The following are definitions of certain terms used in this Form 10-Q filing:

"Banded cigarette paper" is a type of paper, used to produce lower ignition propensity cigarettes, by applying bands to the paper during the papermaking process.
"Binder" is used to hold the tobacco leaves in a cylindrical shape during the production process of cigars.
"Cigarette paper" wraps the column of tobacco within a cigarette and has varying properties such as basis weight, porosity, opacity, tensile strength, texture and burn rate.
"Flax" is a cellulose fiber from a flax plant used as a raw material in the production of certain cigarette papers.
"Lower ignition propensity cigarette paper" includes banded and print banded cigarette paper, both of which contain bands, which increase the likelihood that an unattended cigarette will self-extinguish.
"Net debt to EBITDA ratio" is a financial measurement used in bank covenants where "Net Debt" is defined as consolidated total debt minus unrestricted cash and cash equivalents in excess of $15 million, and “EBITDA” is defined as net income plus the sum of interest expense, income tax expense, depreciation and amortization, non-cash restructuring and impairment charges less amortization of deferred revenue and interest in the earnings of equity affiliates to the extent such earnings are not distributed to the Company.

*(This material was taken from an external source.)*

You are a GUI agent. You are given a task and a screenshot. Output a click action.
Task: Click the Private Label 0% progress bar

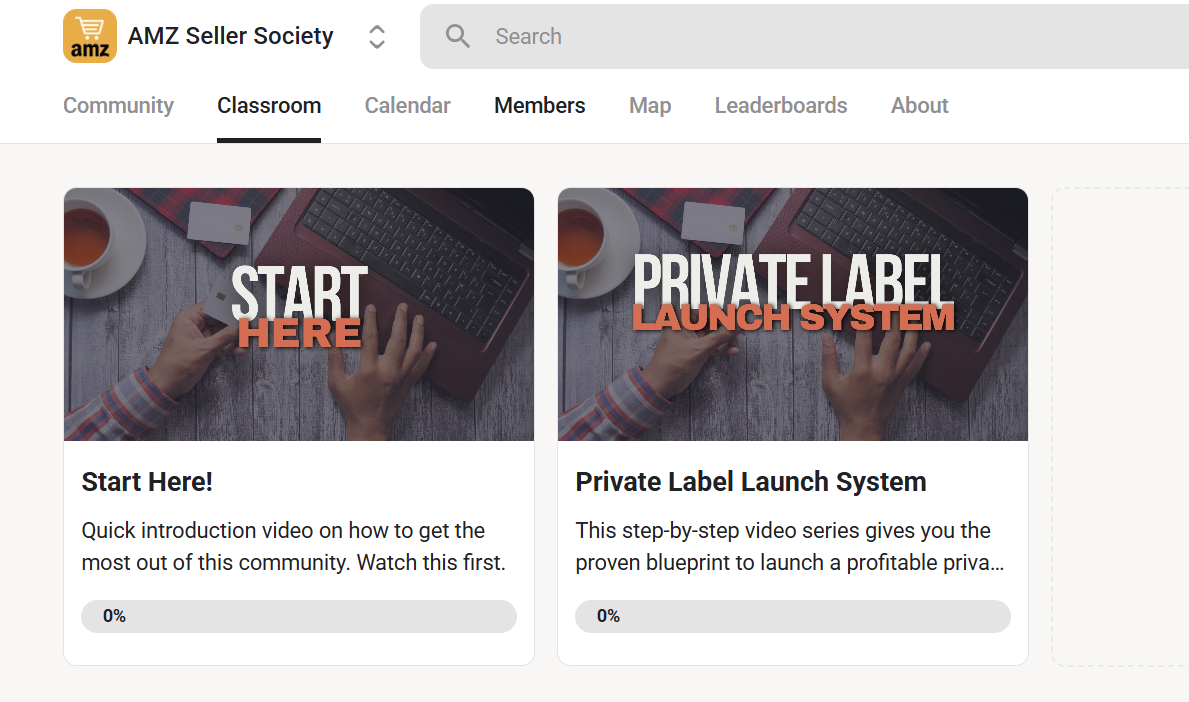(x=792, y=616)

"Total debt to capital ratio" is total debt divided by the sum of total debt and total stockholders’ equity.
"Net debt to equity ratio" is total debt less cash and cash equivalents, divided by stockholders’ equity.
"Net operating working capital" is accounts receivable, inventory, income taxes receivable and prepaid expense, less accounts payable, accrued expenses and income taxes payable.

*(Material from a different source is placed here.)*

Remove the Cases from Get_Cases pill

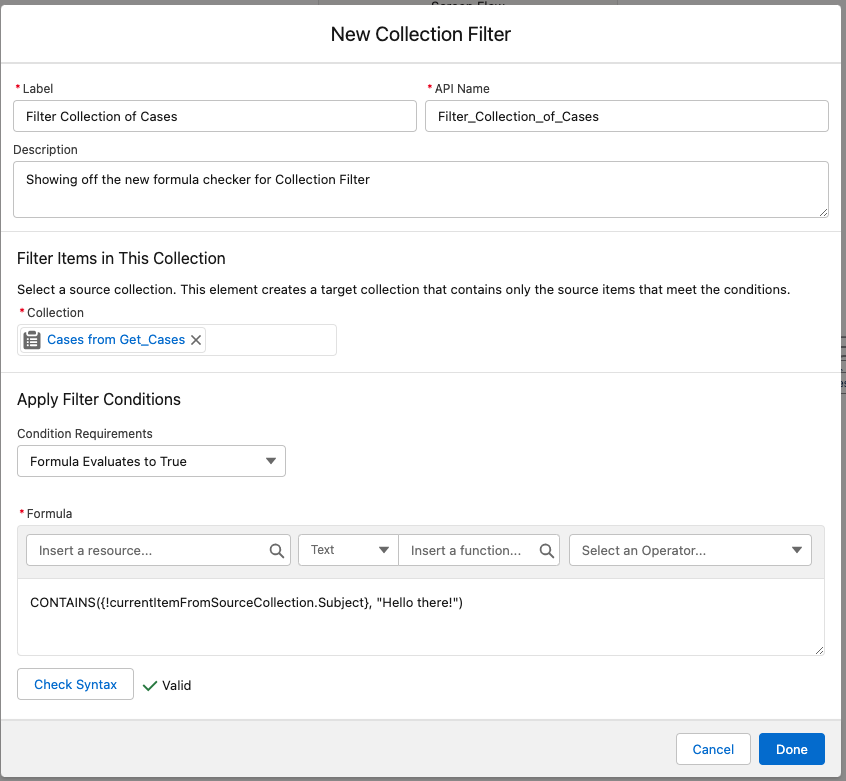pos(196,340)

"Opacity" is a measure of the extent to which light is allowed to pass through a given material.
"Operating profit return on assets" is operating profit divided by average total assets.

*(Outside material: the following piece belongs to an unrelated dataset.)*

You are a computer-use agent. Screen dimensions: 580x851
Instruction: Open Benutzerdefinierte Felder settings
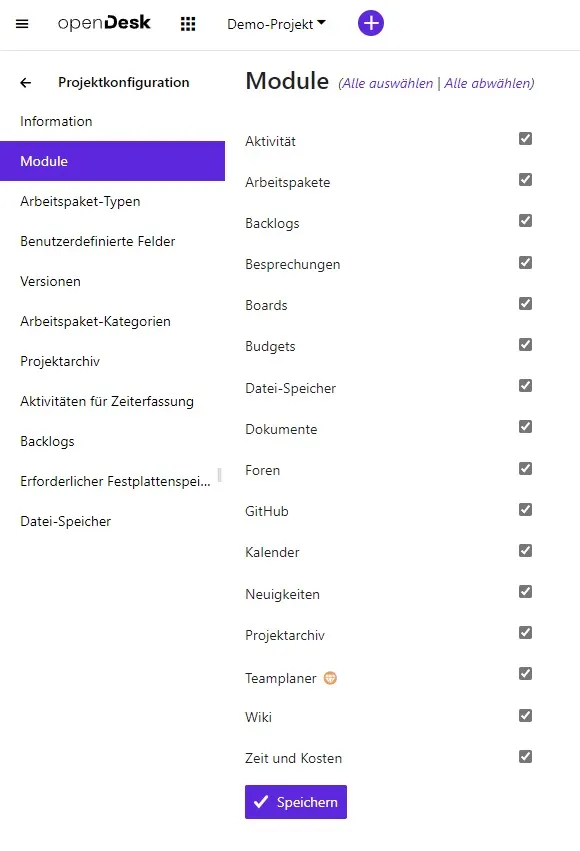pos(96,241)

"Plug wrap paper" wraps the outer layer of a cigarette filter and is used to hold the filter materials in a cylindrical form.
"Print banded cigarette paper" is a type of paper, used to produce lower ignition propensity cigarettes, with bands added to the paper during a printing process, subsequent to the papermaking process.
"Reconstituted tobacco" is produced in two forms: leaf, or reconstituted tobacco leaf, and wrapper and binder products. Reconstituted tobacco leaf is blended with virgin tobacco as a design aid to achieve certain attributes of finished cigarettes. Wrapper and binder are reconstituted tobacco products used by manufacturers of cigars.
"Restructuring expense" represents expenses incurred in connection with activities intended to significantly change the size or nature of the business operations, including significantly reduced utilization of operating equipment, exit of a product or market or a significant workforce reduction and charges to reduce property, plant and equipment to its fair value.
"Start-up costs" are costs incurred prior to generation of income producing activities in the case of a new plant, or costs incurred in excess of expected ongoing normal costs in the case of a new or rebuilt machine. Start-up costs can include excess variable costs such as raw materials, utilities and labor and unabsorbed fixed costs.
"Tipping paper" joins the filter element to the tobacco-filled column of the cigarette and is both printable and glueable at high speeds.
"Wrapper" covers the outside of cigars providing a uniform, finished appearance.